This is a sensitive topic but one, I feel, needs to be addressed nonetheless. My reflections are inspired by these words furnished by my newsfeed,
“If only our bank accounts could fill up as quickly as our laundry baskets . . .”
A collective sigh of agreement may be the first inclination of responders to the above wish. And to be honest, there have been COUNTLESS times I personally have wished for deeper pockets. Here are a few of them:
- The day I received my first statement regarding my doctoral loans for the superb training I received at the prestigious Eastman School of Music
- The day I signed papers assuming financial responsibility for colossal costs related to unexpected deaths in the family
- The day I heard of the devastating impact of Hurricane Harvey on friends and strangers in Houston
Still, I am here to ponder why so many savings accounts in the US are pitifully close to empty and why 64% of US checking accounts are overdrawn while laundry baskets are grossly overflowing.
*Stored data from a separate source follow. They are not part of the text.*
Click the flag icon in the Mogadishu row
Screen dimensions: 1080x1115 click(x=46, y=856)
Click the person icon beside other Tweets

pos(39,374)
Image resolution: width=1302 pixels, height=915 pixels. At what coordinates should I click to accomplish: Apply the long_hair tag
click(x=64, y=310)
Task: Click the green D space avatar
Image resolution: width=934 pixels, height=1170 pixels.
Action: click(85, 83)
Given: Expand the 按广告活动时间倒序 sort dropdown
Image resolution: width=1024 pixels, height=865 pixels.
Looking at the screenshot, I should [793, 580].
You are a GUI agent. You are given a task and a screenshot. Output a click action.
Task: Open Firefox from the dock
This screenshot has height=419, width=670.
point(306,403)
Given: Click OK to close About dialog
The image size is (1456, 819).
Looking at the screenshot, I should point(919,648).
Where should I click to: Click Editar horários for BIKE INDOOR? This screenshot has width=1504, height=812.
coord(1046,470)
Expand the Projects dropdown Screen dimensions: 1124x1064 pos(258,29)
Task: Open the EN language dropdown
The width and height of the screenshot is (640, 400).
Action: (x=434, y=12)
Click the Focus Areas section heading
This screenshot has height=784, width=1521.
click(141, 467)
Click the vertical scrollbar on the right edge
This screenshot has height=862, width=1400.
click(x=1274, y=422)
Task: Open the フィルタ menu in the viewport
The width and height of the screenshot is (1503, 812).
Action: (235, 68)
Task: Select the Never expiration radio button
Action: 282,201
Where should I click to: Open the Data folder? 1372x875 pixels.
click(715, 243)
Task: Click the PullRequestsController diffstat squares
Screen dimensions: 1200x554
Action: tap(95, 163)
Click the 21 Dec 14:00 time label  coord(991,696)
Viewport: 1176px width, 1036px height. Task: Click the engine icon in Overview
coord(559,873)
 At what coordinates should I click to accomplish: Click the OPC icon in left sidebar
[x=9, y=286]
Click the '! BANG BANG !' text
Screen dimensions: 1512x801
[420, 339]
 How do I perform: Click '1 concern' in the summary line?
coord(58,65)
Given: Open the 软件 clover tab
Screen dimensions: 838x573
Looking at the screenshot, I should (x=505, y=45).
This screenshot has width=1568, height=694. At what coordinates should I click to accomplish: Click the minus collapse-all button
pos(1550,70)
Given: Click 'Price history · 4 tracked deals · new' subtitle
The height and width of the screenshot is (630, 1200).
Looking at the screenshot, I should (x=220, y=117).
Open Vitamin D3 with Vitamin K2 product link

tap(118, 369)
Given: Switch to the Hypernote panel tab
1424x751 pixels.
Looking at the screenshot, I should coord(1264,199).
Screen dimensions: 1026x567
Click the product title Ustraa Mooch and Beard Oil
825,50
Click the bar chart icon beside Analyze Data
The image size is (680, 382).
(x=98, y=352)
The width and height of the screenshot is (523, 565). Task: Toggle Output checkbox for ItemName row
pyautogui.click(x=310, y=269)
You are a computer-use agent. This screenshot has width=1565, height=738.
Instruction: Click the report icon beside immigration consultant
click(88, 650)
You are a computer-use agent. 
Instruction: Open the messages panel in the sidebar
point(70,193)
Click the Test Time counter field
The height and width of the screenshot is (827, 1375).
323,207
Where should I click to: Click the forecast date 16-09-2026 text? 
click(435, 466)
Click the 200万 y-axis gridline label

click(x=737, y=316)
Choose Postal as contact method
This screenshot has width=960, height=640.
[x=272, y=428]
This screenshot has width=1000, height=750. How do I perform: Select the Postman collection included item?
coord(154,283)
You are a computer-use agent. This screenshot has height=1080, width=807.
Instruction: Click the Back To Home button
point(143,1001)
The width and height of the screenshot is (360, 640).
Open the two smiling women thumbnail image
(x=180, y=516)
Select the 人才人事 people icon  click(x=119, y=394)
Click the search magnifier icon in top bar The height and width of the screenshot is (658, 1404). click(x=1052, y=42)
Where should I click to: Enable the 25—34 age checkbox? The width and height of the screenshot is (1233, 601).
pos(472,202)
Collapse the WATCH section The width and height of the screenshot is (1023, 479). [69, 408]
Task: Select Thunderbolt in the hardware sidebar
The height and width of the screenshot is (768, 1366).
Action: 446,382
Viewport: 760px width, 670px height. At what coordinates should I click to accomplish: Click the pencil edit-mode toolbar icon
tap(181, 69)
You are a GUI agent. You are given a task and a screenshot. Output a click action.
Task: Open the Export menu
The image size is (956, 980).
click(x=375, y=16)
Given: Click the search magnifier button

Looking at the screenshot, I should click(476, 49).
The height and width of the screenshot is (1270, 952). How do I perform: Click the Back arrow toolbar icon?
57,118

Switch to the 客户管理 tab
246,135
This is what I am thinking:
Collectively and individually, we put dirty clothes in laundry baskets (and washers + dryers) because we desire to have something clean to wear the next day and the day after that. To me, that shows we’re extremely capable of planning ahead and routinely thinking of future needs.
What if we were to use those very planning skills in financial matters?
As in, today, we may have a job; tomorrow, we may be unemployed. Today, we may be healthy but tomorrow could be a different story. Today, the car may be working just fine but tomorrow it may take $1700 to get it out of the shop. Today, “aunt Mae” may have just announced she’s planning on coming next month to spend Thanksgiving with the family but tomorrow the 6-member family may need plane tickets ($1200 a seat) to travel across the US for her totally out of the blue funeral.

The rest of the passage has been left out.